*Short task*
Gather each line of the records below that contains the string "agent", and copy those lines. Case counts when matching.

*Exercise materials*
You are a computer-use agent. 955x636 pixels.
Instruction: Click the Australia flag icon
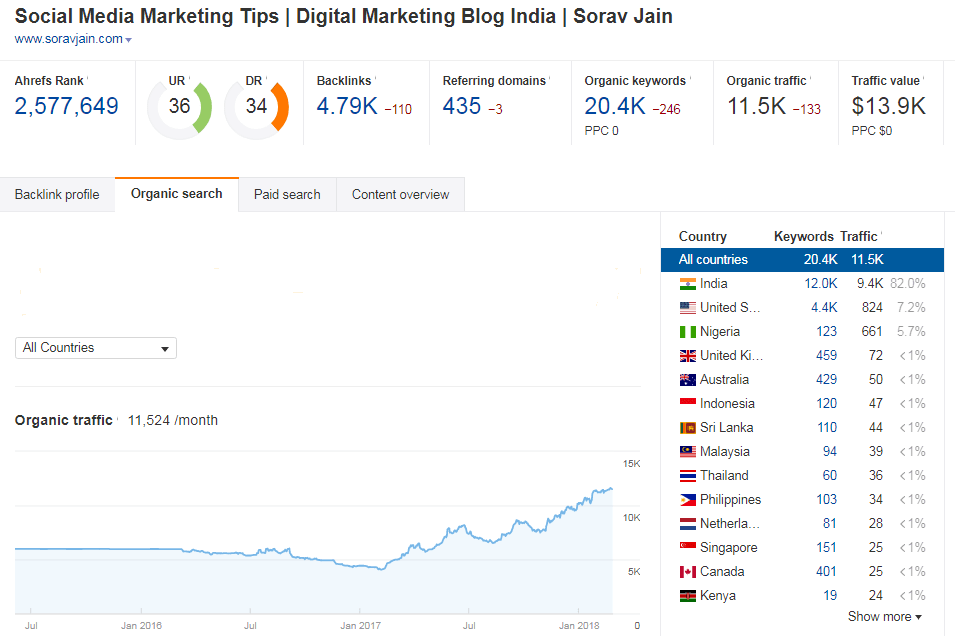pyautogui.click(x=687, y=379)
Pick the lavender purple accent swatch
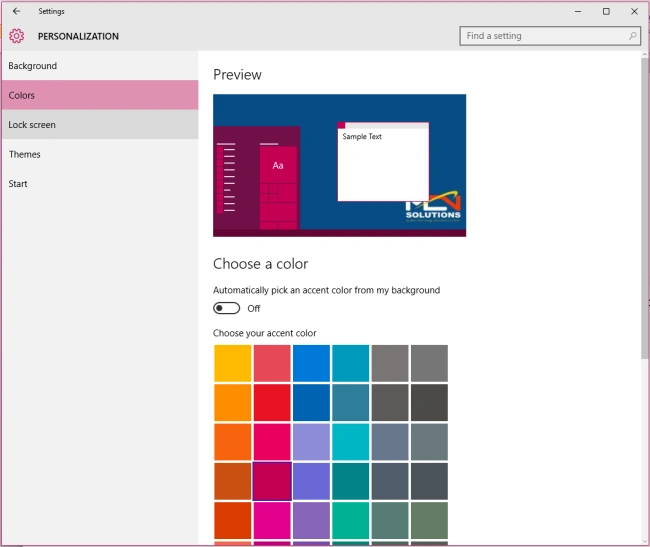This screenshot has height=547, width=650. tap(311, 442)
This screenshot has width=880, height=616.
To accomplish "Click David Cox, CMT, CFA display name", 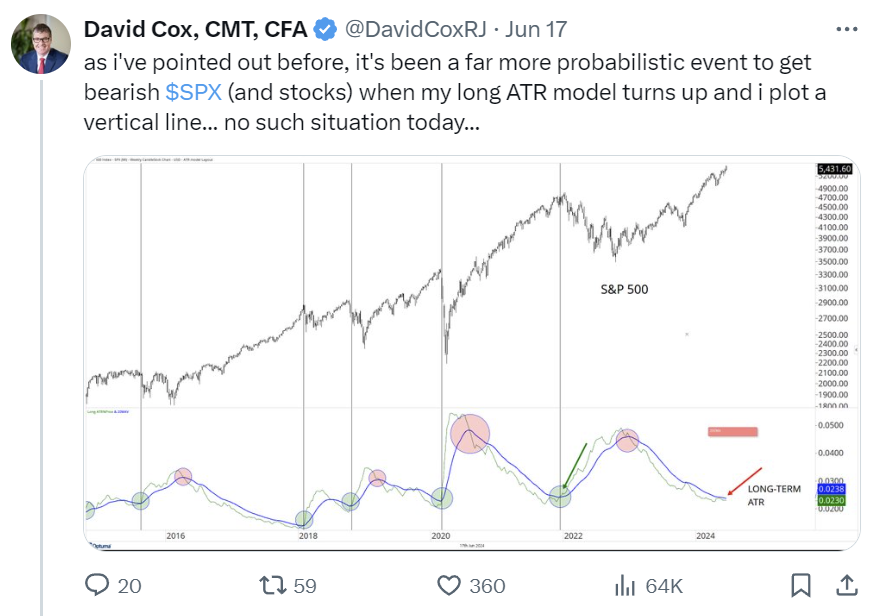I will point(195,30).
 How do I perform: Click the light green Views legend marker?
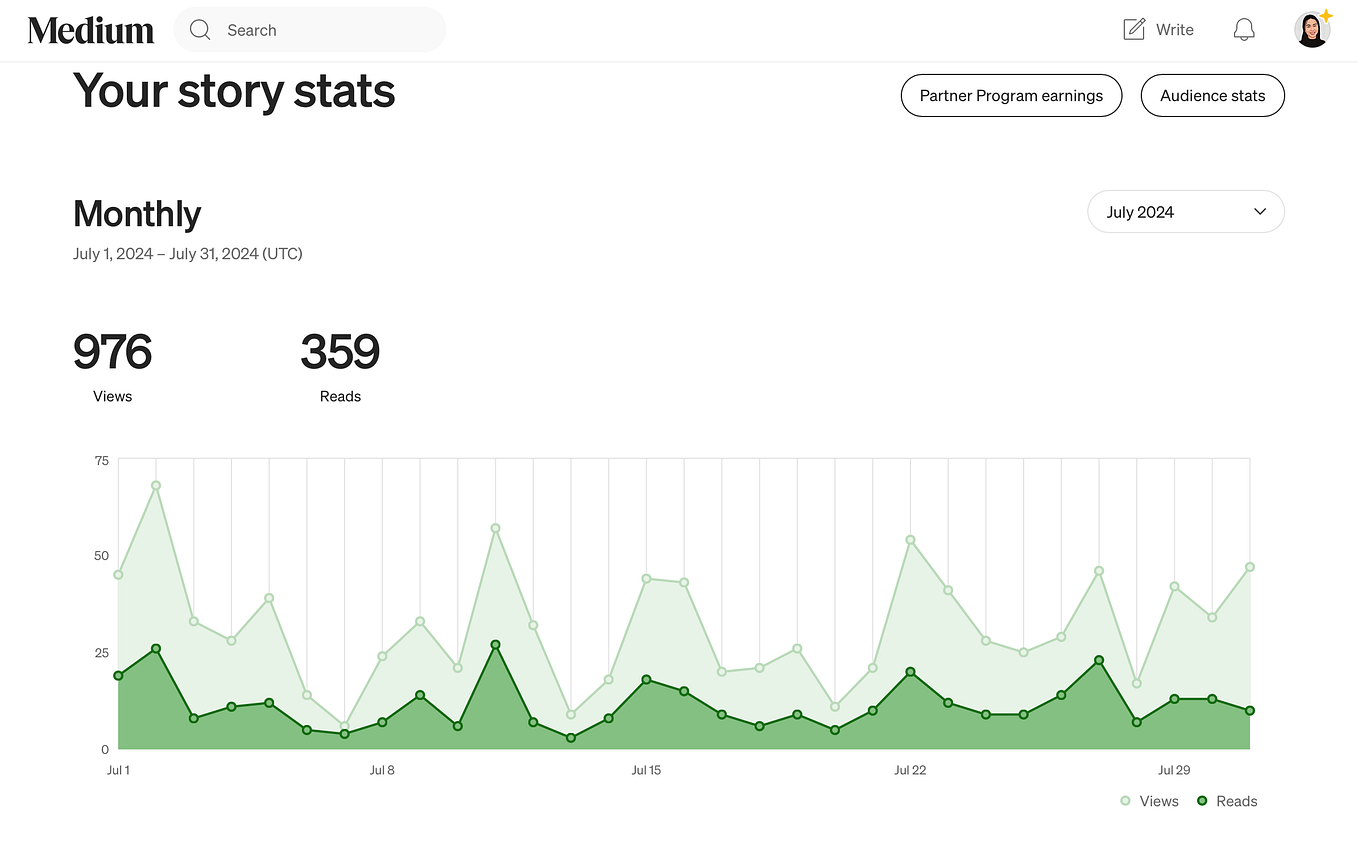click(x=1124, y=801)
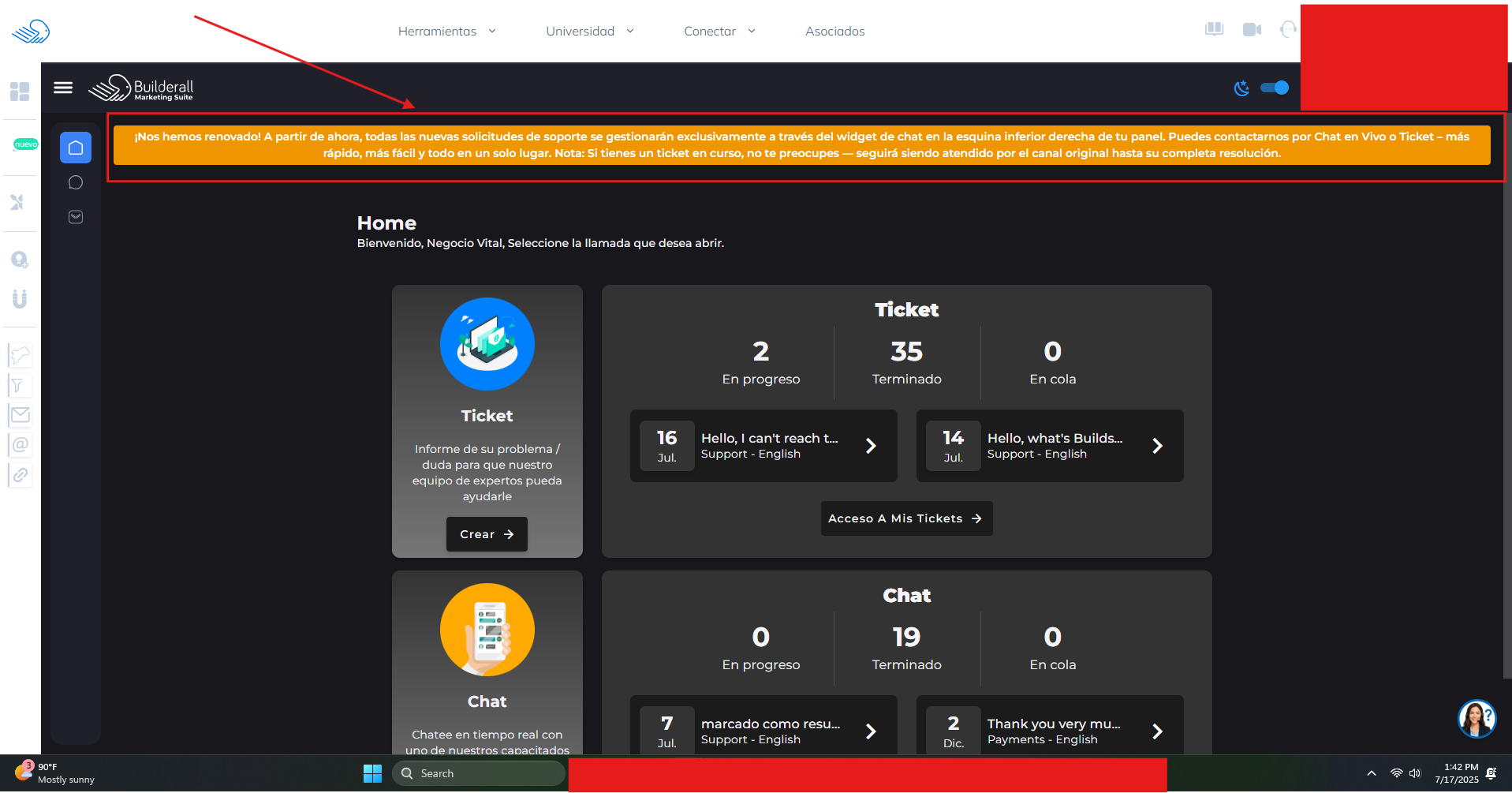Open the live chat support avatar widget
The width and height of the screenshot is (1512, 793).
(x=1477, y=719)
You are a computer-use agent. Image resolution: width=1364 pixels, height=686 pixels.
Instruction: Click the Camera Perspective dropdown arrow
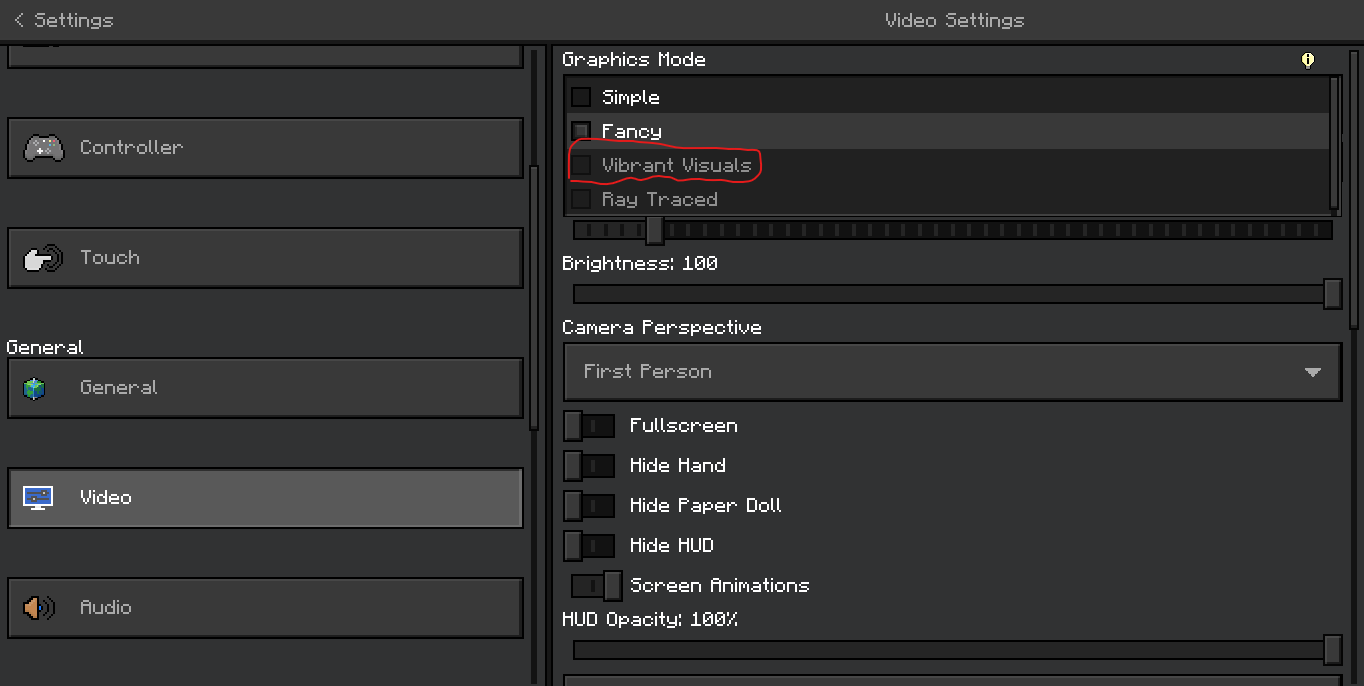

*The completed task*
You are a computer-use agent. 955x636 pixels.
You are a computer-use agent. Image resolution: width=1364 pixels, height=686 pixels.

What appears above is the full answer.